Kreml täuscht Verhandlungsbereitschaft vor: Selenskyj wirft Putin mangelnden Friedenswillen vor.

Kreml täuscht Verhandlungsbereitschaft vor: Selenskyj wirft Putin mangelnden Friedenswillen vor
Kreml täuscht Verhandlungsbereitschaft vor: Selenskyj wirft Putin mangelnden Friedenswillen vor

Einschätzung des ukrainischen Präsidenten

Nach Angaben von TSN.ua: Der ukrainische Staatschef Wolodymyr Selenskyj hat seine Besorgnis über die wahren Absichten Russlands geäußert. Nach seiner Überzeugung will der Kreml den Krieg gegen die Ukraine nicht beenden, sondern lediglich den Eindruck von Gesprächsbereitschaft erwecken. Diese Entwicklung sei gefährlich, da sie die Position Moskaus weiter stärke. Selenskyj betonte, dass Putin nie ernsthaft daran interessiert gewesen sei, die Aggression zu stoppen, sondern stattdessen Druckmittel ausbaue.

Wirtschaftliche Folgen und internationale Dynamiken

Der Präsident wies darauf hin, dass Russland aufgrund westlicher Sanktionen im Jahr 2026 mit einem Haushaltsdefizit von über 100 Milliarden US-Dollar rechnen müsse. Gleichzeitig profitiere der Kreml jedoch von der Lage im Iran. Laut Selenskyj habe Russland innerhalb von nur zwei Wochen während des Nahostkonflikts rund zehn Milliarden Dollar eingenommen.

„Die Situation rund um den Iran spült ihm mehr Geld in die Kassen. Auch die Lockerung der gegen Russland verhängten Sanktionen hilft ihm“, erklärte Selenskyj.
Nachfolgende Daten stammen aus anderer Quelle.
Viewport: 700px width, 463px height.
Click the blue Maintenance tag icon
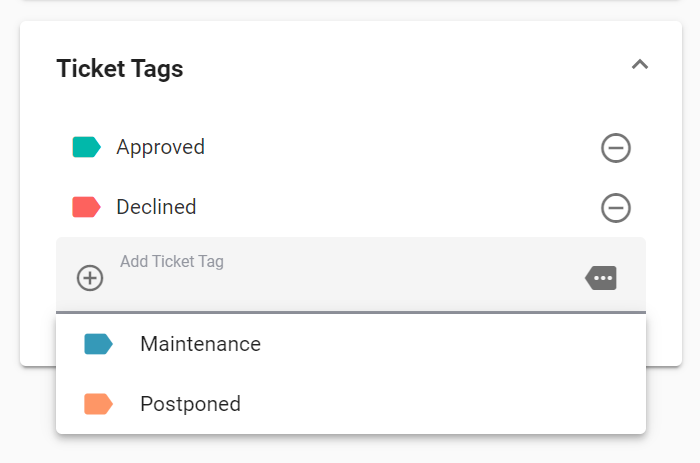pyautogui.click(x=99, y=344)
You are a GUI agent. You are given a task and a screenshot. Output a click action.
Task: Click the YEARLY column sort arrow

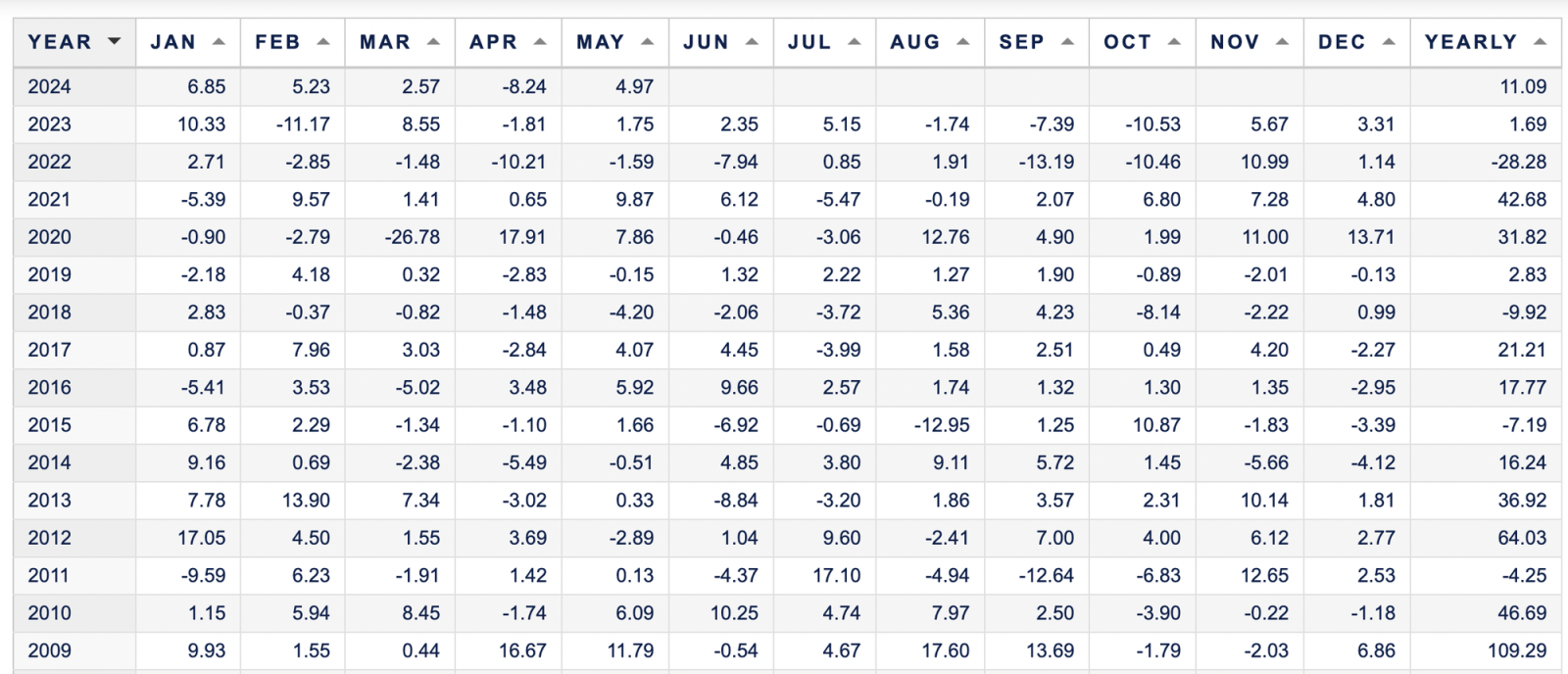(x=1540, y=42)
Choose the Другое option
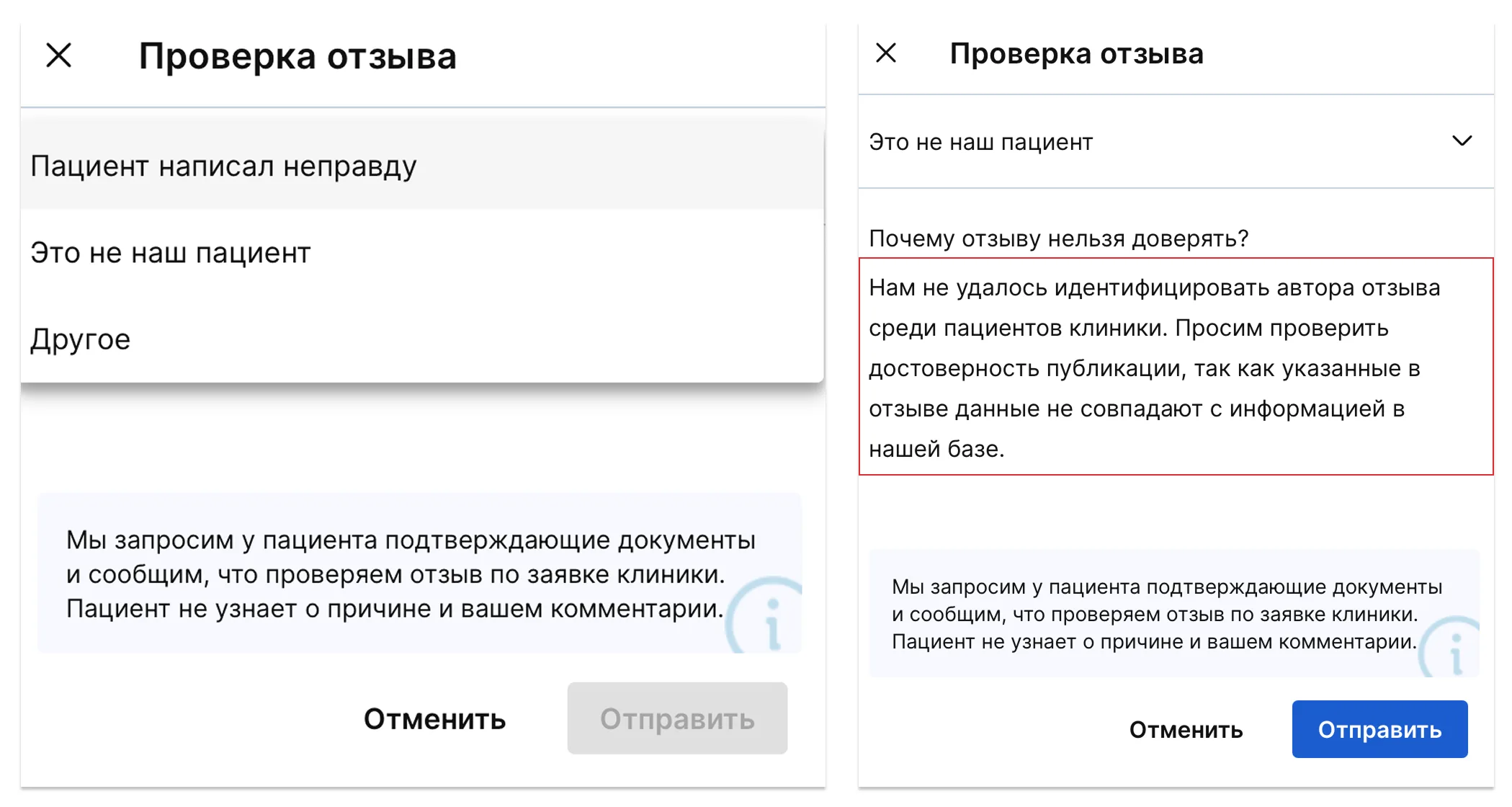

Der ukrainische Präsident kritisierte zudem, dass US-Präsident Donald Trump die Sanktionen auf russisches Öl und Erdölprodukte vorübergehend ausgesetzt habe. Diese Entscheidung gebe dem Kreml zusätzliches Selbstvertrauen, den Krieg fortzusetzen.

„Das ist wirklich gefährlich. Es gibt Putin mehr Sicherheit, dass er den Krieg weiterführen kann“, warnte Selenskyj.

Ein weiteres Indiz für die Taktik Moskaus sei der Besuch von Putins Sondergesandten Kirill Dmitrijew in den USA, der dort für eine Abschwächung der Sanktionen warb. Selenskyj betonte, dass Putin lediglich Ultimaten stellen wolle – etwa die Forderung nach einem Abzug ukrainischer Truppen aus bestimmten Gebieten. Solche Zugeständnisse würden den Appetit des Angreifers jedoch nicht stillen.

Diese Vorgänge verdeutlichen die Komplexität der geopolitischen Lage in der Region und unterstreichen, wie entscheidend die internationale Unterstützung für die Ukraine im Kampf gegen die russische Aggression ist. Selenskyjs Aussagen spiegeln nicht nur den aktuellen Stand des Konflikts wider, sondern auch potenzielle Risiken, die aus Veränderungen in der globalen Politik – insbesondere bei den Sanktionen gegen Russland – erwachsen könnten.